Oui, même si chacun a envie qu’ils se renforcent encore. Ce n’est pas au ministre du Travail de dessiner le paysage syndical, mais aux salariés. La démocratie sociale doit s’inscrire davantage dans le vote et la mesure de l’audience, notamment dans les entreprises. La négociation sur la représentativité n’est pas la plus simple. Mais j’ai le sentiment qu’on sera fin mars à un point d’arrivée qu’on ne soupçonnait pas lors de l’ouverture des discussions.

La chute de popularité de Nicolas Sarkozy va-t-elle compliquer la conduite des réformes ?

L’objectif du président de la République n’est pas de maintenir son taux de popularité à 65 %, mais de tenir ses engagements. On a dit qu’on transformerait la maison France en cinq ans, pas en neuf mois. C’est normal qu’on ne voie pas encore le résultat de tous les travaux. Mais on ira au bout des réformes. Les Français sont en attente de textes simples, courts, avec des résultats rapides.

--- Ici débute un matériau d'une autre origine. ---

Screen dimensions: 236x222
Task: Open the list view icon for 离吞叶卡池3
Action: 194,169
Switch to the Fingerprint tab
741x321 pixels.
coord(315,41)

Les DRH, aussi, demandent de la simplicité. La loi Tepa n’était pas un modèle du genre…

Sur le terrain, les patrons m’ont tous dit qu’il aurait fallu faire plus simple. Mais ce n’est pas le texte Tepa qui est compliqué, c’est le droit du travail sur lequel il vient s’appliquer. À la suite de ces remarques, on a adapté la méthode pour la loi Tepa. On a fait paraître très vite une circulaire uniquement sous forme de questions-réponses. Et on l’a rédigée avec ceux qui allaient l’appliquer, des experts-comptables et des DRH. En plus du service après-vote, je crois au service avant-vote, pour voir comment un texte va s’appliquer dans les entreprises.

Vos services s’inquiètent de la possible disparition des directions départementales du travail, dans le cadre de la revue générale des politiques publiques…

Je ne suis pas favorable au transfert des services déconcentrés du ministère du Travail vers les préfectures. Et je rappelle que les règlements internationaux ne nous permettent pas de casser le lien entre l’Inspection du travail et une autorité centrale unique. Ce qui est vrai, c’est que la région s’impose de plus en plus comme le niveau territorial le plus pertinent. à n’empêche pas, au contraire, de maintenir un lien de proximité dans les territoires.

Propos recueillis par Stéphane Béchaux, Denis Boissard et Sandrine Foulon

XAVIER BERTRAND

42 ans.

1987-1992

Assistant parlementaire de Jacques Braconnier, sénateur RPR de l’Aisne.

1992-2004

Agent général d’assurances.

2002

Député UMP de l’Aisne.

2004

Entre au gouvernement Raffarin comme secrétaire d’État à l’Assurance maladie. Promu ministre de la Santé et des Solidarités, en 2005, dans l’équipe Villepin.